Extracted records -
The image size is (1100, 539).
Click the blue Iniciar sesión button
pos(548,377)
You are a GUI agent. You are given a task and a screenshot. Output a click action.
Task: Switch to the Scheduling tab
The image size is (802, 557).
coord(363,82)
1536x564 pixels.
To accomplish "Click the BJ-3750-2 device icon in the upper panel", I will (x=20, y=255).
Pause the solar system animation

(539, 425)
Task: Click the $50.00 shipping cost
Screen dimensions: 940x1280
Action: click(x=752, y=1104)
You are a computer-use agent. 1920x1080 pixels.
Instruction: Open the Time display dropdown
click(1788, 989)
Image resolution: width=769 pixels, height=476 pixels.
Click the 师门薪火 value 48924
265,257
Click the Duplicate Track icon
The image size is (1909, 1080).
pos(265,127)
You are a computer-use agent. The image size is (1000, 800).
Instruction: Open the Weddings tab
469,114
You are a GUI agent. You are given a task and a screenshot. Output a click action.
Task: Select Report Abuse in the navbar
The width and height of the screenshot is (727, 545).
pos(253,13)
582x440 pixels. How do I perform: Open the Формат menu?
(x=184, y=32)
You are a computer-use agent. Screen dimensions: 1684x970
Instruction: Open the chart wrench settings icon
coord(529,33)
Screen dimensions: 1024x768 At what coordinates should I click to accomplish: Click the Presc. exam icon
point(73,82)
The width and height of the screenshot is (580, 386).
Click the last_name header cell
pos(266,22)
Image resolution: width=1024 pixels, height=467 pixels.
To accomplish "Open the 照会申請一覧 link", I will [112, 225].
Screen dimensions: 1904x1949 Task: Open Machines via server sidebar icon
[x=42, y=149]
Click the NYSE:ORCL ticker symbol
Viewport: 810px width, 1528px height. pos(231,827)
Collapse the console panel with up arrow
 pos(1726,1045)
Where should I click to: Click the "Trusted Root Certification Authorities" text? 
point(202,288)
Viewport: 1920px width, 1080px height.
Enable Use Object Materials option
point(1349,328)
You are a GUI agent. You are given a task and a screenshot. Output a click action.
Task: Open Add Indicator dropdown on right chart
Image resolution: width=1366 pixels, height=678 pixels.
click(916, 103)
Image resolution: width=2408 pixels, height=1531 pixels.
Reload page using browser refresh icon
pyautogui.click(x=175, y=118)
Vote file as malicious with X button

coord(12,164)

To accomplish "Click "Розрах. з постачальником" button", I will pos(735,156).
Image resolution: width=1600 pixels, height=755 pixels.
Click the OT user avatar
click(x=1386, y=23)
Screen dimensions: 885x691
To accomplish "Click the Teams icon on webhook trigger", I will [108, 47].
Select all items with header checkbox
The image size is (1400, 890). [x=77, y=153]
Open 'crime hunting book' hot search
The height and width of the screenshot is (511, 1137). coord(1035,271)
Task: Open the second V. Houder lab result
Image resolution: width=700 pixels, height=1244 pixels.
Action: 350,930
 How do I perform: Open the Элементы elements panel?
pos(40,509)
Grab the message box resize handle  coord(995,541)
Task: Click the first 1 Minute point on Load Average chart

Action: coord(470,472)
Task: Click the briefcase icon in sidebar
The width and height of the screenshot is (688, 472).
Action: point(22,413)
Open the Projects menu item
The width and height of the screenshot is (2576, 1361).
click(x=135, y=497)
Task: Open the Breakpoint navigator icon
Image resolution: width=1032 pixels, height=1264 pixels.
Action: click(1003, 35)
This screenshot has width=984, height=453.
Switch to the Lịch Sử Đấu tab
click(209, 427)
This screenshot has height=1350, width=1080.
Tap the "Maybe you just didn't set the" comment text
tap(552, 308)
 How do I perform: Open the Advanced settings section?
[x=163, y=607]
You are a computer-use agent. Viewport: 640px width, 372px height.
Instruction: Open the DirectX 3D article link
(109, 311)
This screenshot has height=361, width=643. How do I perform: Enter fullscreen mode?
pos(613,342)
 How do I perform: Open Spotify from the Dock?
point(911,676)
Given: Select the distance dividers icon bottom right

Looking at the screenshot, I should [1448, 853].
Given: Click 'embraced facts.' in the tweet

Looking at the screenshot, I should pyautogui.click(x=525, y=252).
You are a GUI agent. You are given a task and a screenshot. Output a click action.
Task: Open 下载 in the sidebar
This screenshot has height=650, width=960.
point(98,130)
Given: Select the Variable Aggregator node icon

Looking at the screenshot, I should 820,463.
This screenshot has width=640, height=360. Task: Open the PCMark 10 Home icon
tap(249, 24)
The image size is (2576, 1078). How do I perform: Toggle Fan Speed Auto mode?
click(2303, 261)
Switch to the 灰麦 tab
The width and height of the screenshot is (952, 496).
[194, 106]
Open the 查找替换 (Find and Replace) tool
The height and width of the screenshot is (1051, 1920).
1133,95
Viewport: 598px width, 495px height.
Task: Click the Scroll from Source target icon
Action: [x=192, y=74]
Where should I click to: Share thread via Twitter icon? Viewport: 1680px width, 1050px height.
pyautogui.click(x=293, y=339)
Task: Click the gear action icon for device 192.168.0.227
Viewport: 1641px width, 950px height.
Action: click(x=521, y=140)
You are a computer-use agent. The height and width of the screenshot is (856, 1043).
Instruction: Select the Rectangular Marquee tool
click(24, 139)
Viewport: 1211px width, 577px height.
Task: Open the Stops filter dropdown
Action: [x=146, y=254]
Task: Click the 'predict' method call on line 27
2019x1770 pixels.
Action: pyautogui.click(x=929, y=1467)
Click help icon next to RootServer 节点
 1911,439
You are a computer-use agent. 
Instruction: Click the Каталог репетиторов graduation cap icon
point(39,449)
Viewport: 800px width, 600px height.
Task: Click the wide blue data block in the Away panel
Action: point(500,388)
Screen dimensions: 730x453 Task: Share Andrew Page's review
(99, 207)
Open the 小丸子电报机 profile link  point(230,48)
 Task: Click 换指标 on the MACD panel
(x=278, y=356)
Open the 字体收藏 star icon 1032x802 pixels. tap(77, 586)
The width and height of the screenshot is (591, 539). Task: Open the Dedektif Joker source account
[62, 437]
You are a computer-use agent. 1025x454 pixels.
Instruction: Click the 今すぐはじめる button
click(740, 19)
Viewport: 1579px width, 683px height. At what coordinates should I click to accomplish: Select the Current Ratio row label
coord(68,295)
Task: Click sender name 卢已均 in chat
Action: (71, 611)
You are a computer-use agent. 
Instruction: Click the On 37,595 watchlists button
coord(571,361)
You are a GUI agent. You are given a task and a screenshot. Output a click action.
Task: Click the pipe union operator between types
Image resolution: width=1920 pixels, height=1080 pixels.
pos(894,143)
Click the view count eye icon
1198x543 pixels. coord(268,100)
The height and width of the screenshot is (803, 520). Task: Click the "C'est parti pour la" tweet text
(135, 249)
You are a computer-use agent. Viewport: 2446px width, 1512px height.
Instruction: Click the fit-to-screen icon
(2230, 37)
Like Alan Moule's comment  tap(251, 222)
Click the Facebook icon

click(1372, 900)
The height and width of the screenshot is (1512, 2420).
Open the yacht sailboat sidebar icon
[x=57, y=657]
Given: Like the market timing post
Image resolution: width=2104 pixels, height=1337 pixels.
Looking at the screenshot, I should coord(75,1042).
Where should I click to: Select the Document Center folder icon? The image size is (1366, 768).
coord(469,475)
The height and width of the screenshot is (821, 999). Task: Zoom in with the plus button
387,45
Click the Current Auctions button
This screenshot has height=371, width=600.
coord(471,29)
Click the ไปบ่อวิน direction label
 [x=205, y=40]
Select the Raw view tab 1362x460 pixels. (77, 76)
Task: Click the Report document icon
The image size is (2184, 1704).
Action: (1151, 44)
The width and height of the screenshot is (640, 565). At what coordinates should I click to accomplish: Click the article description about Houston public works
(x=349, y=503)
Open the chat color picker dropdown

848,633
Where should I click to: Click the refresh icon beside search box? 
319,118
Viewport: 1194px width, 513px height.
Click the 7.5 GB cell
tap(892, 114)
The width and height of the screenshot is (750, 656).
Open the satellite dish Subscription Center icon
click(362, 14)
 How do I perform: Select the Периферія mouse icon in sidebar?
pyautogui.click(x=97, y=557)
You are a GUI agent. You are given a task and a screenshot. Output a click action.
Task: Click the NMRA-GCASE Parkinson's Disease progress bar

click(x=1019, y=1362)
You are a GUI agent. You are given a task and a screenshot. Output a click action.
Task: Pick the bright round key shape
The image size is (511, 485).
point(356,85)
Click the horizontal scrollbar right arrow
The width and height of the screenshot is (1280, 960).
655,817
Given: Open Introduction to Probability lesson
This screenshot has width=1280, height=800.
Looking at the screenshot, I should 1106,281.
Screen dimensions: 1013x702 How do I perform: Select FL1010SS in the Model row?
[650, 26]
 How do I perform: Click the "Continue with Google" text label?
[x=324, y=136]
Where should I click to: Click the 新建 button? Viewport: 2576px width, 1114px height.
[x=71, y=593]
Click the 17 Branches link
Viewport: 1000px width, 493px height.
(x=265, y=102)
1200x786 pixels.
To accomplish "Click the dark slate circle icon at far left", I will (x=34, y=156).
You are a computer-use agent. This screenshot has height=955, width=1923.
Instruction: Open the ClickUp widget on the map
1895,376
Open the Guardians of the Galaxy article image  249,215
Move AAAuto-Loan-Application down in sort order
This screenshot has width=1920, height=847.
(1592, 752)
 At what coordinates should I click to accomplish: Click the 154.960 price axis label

The request -
Can you reproduce, word for word, the lines of the material above that begin with the line containing "1536x564 pixels." and run through the line containing "click(1788, 989)"?

Response to the task -
1536x564 pixels.
To accomplish "Click the BJ-3750-2 device icon in the upper panel", I will (x=20, y=255).
Pause the solar system animation

(539, 425)
Task: Click the $50.00 shipping cost
Screen dimensions: 940x1280
Action: click(x=752, y=1104)
You are a computer-use agent. 1920x1080 pixels.
Instruction: Open the Time display dropdown
click(1788, 989)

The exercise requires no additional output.